◆ **Your task**
Retype, word for word, only the lines from the one containing "Username (78, 238)" through the last line of the listing below. Pictures do not belong in the result.

◆ **Data under study**
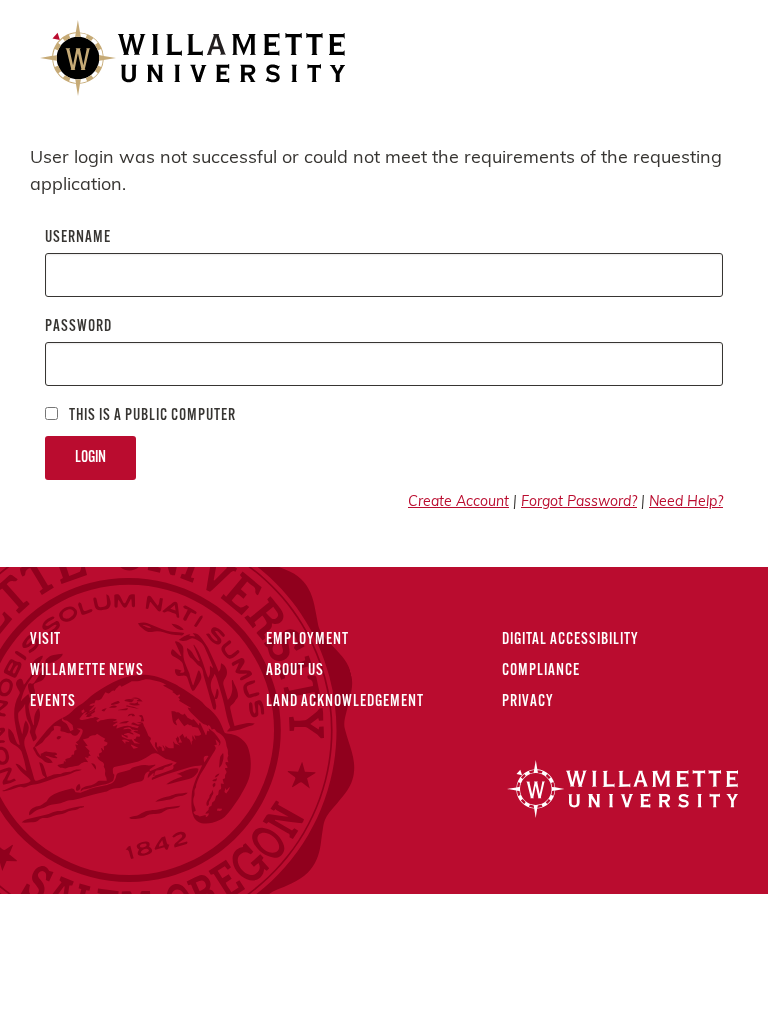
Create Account (458, 502)
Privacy (528, 702)
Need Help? (686, 502)
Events (53, 702)
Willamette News (87, 671)
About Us (295, 671)
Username (78, 238)
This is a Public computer (151, 416)
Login (90, 458)
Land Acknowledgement (345, 702)
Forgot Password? (579, 502)
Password (78, 327)
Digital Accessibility (570, 640)
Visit (45, 640)
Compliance (541, 671)
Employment (307, 640)
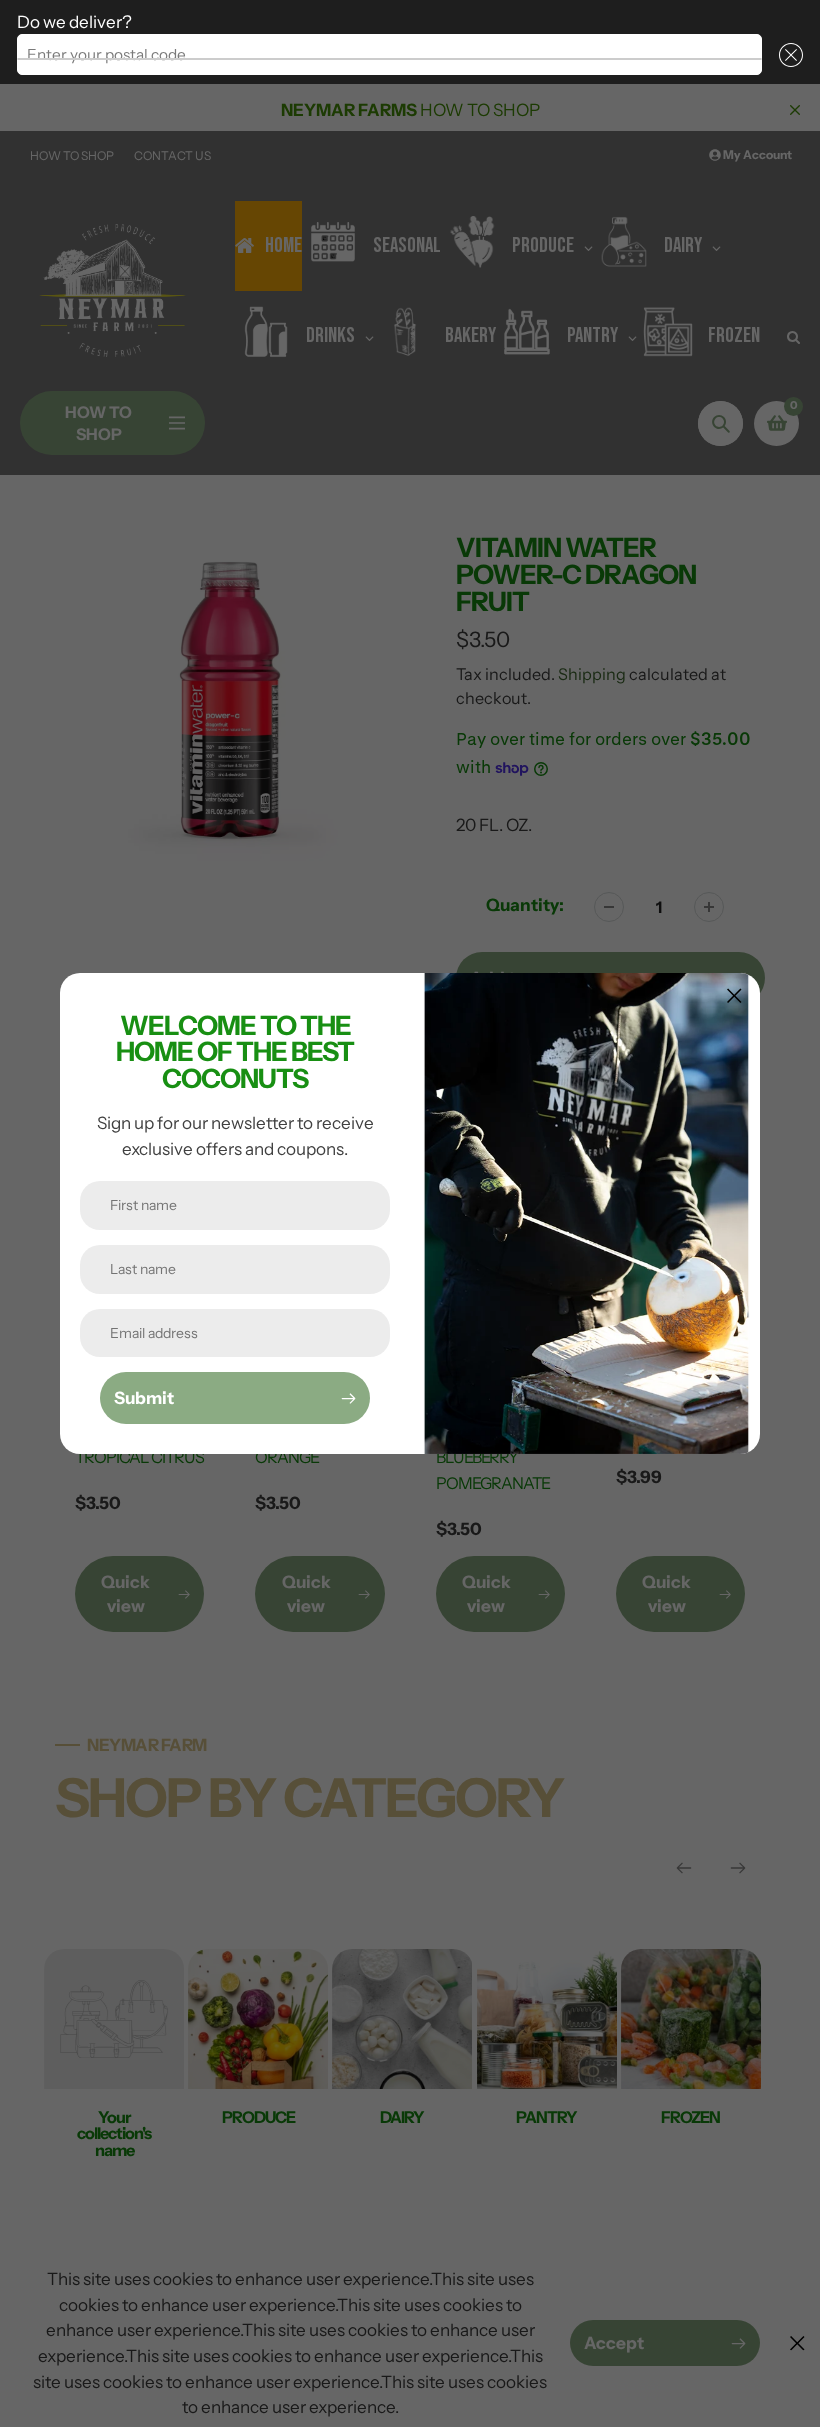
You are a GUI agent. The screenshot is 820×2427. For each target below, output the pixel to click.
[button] (786, 54)
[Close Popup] (734, 995)
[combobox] (389, 54)
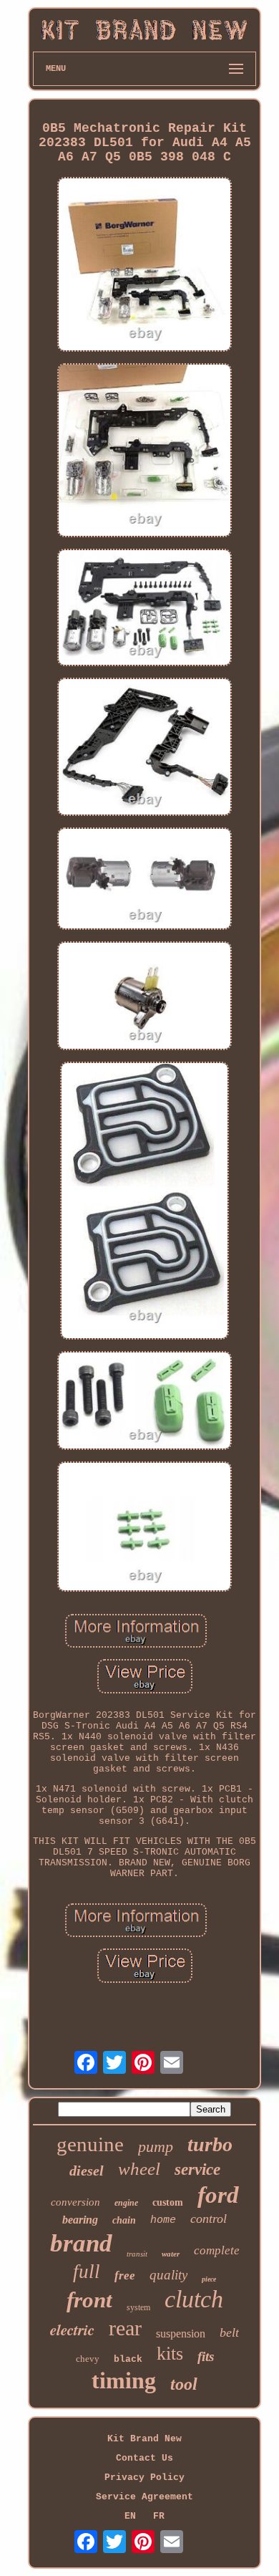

◆ **Response area**
Username (78, 238)
This is a Public computer (151, 416)
Login (90, 458)
Land Acknowledgement (345, 702)
Forgot Password? (579, 502)
Password (78, 327)
Digital Accessibility (570, 640)
Visit (45, 640)
Compliance (541, 671)
Employment (307, 640)
You are a GUI agent. The screenshot is 820×2427. For each target below, output the pixel to click.
[button] (786, 54)
[Close Popup] (734, 995)
[combobox] (389, 54)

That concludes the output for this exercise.